The Linux 4.13 kernel is noteworthy for a number of reasons, including multiple security-related enhancements and some health issues that Torvalds dealt with during the development cycle, which included seven release candidates.
“The other excitement this week was purely personal, consisting of seven hours of pure agony due to a kidney stone,” Torvalds wrote. “I’m all good, but it sure _felt_ a lot longer than seven hours, and I don’t even want to imagine what it is for people that have had the experience drag out for longer.”
Among the security-related changes in the Linux 4.13 kernel is one that Torvalds referred to as a generic protocol issue.
“The change in question is simply changing the default cifs behavior: instead of defaulting to SMB 1.0 (which you really should not use: just google for ‘stop using SMB1’ or similar), the default cifs mount now defaults to a rather more modern SMB 3.0,” Torvalds wrote.
The Common Internet File System (CIFS) and the Server Message Block (SMB) protocol enable cross-platform file and folder sharing between different Windows and Linux systems. SMB version 1 has been considered to be insecure for several years, with multiple vendors including Microsoft warning users since at least 2016 not to use it. SMB-related vulnerabilities have also been a prominent component of several recent high-profile ransomware attacks, including both WannaCry in May and NotPetya in June
According to Torvalds, most Linux users should not notice the change to the newer SMB 3.0 protocol as the default for CIFS. He noted that for those who do notice the change, they should still move away from SMB version 1 to a newer version.

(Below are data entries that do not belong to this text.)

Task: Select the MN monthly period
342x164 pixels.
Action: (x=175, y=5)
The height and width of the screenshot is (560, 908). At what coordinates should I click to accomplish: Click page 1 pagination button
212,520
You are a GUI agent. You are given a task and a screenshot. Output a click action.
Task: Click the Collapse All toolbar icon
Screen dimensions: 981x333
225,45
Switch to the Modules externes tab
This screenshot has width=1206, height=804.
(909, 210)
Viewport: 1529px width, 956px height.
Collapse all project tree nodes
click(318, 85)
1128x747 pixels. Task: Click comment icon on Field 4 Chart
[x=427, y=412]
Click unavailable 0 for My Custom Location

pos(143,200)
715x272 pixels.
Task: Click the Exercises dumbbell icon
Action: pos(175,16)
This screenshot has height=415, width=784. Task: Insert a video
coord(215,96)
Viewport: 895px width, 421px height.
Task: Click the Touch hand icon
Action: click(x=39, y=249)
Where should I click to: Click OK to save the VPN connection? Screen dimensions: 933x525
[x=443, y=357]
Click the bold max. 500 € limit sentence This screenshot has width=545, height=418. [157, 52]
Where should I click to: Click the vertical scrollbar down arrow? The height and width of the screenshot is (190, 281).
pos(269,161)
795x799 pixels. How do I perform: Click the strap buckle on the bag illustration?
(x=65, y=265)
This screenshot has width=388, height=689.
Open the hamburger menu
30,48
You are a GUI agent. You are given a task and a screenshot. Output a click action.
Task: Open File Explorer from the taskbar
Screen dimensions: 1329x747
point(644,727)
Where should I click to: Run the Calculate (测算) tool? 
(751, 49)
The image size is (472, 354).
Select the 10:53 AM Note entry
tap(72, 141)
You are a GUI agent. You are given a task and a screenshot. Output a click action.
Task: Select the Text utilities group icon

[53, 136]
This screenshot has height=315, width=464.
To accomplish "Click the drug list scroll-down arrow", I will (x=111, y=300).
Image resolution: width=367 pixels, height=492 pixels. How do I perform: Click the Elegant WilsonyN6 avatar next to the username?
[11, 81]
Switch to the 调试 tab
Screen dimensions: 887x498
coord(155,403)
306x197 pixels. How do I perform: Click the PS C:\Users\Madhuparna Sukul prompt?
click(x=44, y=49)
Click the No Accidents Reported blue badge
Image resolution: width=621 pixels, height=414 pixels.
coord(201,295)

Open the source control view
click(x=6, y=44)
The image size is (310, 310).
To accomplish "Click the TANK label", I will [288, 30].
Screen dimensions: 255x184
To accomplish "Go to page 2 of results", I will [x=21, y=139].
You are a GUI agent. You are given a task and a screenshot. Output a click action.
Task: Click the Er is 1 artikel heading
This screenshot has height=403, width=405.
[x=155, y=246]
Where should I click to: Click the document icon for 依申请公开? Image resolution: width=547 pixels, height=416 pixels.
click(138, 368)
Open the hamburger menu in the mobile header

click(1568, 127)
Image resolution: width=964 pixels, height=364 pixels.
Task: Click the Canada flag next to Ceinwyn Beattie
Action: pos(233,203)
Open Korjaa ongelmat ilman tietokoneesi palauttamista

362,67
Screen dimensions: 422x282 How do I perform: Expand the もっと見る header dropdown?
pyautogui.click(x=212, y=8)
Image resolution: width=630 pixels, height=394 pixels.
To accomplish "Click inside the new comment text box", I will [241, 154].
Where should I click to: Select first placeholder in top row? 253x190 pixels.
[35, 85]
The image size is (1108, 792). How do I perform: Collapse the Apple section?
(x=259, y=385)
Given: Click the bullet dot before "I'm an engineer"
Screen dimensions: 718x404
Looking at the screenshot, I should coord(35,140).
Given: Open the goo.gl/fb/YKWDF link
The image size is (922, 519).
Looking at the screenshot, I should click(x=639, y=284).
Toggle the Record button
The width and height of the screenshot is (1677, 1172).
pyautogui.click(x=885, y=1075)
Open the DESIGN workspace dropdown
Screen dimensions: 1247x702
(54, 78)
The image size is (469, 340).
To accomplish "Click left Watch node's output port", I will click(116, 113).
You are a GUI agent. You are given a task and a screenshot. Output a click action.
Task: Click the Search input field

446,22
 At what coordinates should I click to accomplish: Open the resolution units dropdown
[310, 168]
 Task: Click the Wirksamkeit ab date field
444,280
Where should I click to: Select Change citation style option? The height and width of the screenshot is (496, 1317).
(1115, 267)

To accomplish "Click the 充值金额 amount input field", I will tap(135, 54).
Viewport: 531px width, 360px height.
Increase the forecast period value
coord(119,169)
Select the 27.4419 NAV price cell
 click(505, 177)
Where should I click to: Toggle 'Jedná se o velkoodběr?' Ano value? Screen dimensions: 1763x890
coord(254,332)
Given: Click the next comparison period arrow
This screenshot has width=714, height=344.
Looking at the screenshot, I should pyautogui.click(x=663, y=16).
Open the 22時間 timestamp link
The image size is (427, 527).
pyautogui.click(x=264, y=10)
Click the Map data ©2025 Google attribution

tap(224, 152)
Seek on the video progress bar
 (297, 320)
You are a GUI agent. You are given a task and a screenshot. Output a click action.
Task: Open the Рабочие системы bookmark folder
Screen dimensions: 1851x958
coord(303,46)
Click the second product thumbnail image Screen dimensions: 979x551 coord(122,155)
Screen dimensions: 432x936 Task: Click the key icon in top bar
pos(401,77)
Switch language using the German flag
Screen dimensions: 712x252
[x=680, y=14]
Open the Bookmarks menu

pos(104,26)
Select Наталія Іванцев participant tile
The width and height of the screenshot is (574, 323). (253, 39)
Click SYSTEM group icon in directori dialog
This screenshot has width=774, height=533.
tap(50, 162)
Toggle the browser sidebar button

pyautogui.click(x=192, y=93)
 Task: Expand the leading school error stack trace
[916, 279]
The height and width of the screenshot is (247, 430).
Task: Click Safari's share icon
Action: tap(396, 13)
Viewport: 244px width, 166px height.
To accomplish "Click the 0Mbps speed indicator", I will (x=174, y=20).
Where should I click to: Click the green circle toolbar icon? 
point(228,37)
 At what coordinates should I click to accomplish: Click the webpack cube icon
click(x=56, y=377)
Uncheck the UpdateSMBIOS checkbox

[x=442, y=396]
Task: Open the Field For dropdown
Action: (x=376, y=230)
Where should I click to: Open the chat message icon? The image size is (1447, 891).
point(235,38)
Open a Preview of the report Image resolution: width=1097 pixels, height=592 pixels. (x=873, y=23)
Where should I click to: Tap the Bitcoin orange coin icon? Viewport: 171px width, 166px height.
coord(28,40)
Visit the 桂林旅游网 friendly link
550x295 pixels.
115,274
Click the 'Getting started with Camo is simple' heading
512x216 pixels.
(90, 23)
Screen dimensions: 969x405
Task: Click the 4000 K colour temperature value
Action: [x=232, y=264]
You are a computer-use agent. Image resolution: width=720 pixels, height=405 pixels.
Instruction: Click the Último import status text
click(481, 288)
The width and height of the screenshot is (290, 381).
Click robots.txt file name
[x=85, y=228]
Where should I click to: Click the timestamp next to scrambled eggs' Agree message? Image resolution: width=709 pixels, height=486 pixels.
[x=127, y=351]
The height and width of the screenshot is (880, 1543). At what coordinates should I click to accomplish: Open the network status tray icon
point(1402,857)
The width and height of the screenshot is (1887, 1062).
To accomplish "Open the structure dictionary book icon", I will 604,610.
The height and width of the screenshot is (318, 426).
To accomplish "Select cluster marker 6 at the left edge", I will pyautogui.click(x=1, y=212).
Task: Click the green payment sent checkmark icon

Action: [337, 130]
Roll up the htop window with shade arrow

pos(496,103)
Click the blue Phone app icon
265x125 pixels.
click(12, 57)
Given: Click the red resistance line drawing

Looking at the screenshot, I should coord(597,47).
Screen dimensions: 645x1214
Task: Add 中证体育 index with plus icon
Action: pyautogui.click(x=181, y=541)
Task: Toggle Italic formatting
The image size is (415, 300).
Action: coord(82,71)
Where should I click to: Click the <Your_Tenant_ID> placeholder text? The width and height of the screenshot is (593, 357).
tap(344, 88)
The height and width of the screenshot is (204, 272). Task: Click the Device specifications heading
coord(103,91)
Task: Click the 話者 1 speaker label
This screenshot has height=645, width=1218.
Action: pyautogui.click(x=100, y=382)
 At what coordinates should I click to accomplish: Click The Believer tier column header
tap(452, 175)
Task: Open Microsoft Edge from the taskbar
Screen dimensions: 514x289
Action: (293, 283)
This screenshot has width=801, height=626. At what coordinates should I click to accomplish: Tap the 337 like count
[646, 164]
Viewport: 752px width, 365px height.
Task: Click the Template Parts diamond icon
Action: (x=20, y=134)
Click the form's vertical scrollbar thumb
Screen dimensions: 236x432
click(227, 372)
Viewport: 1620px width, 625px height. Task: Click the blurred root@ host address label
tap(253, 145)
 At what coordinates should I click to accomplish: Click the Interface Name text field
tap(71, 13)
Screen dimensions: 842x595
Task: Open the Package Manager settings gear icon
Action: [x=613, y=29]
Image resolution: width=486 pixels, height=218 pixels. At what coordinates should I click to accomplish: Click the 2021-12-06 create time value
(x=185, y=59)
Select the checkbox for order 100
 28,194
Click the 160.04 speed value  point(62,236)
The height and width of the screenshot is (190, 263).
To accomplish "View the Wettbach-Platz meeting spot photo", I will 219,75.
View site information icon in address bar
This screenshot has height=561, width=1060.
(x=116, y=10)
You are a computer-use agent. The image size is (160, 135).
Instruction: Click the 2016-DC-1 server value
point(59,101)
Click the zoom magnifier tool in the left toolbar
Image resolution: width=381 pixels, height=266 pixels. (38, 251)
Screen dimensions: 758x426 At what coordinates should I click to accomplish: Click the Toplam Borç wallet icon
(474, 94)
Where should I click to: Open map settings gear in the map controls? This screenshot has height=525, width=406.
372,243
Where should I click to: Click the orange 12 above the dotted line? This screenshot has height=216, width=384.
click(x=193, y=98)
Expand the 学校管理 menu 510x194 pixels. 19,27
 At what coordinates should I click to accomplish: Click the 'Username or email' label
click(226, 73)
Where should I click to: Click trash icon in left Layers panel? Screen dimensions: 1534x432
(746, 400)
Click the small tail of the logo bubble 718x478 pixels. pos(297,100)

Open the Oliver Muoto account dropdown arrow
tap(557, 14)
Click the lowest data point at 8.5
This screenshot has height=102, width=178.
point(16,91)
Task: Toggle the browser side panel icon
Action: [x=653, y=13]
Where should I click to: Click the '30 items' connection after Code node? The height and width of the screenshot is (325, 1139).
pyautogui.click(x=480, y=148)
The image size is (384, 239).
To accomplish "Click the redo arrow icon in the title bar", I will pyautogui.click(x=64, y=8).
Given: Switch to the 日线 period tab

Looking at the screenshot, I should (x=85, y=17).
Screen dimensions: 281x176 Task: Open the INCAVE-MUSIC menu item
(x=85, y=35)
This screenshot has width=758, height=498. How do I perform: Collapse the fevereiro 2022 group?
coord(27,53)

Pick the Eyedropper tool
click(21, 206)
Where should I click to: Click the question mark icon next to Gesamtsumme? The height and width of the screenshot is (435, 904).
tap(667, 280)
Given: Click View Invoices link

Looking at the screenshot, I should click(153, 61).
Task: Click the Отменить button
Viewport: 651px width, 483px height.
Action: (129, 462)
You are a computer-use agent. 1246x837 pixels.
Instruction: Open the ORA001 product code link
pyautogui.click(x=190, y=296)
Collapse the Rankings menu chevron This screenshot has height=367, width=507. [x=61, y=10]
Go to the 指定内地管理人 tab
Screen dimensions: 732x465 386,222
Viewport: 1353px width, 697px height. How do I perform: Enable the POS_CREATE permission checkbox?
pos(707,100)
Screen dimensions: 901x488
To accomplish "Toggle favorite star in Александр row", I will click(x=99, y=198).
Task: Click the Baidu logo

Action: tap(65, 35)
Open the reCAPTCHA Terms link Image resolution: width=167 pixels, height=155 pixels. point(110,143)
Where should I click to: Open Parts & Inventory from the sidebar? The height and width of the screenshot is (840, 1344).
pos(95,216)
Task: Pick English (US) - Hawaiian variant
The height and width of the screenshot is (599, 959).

“Because let’s face it, SMB1 is just bad, bad, bad,” Torvalds wrote.
Facebook engineer Dave Watson originally proposed the idea of KTLS as a way to accelerate TLS performance at scale.
“In kernel implementations provide new opportunities for optimization of TLS,” Watson wrote in a research paper. “Our implementation saves up to 7 percent CPU copy overhead and up to 10 percent latency improvements when combined with the Kernel Connection Multiplexor (KCM).”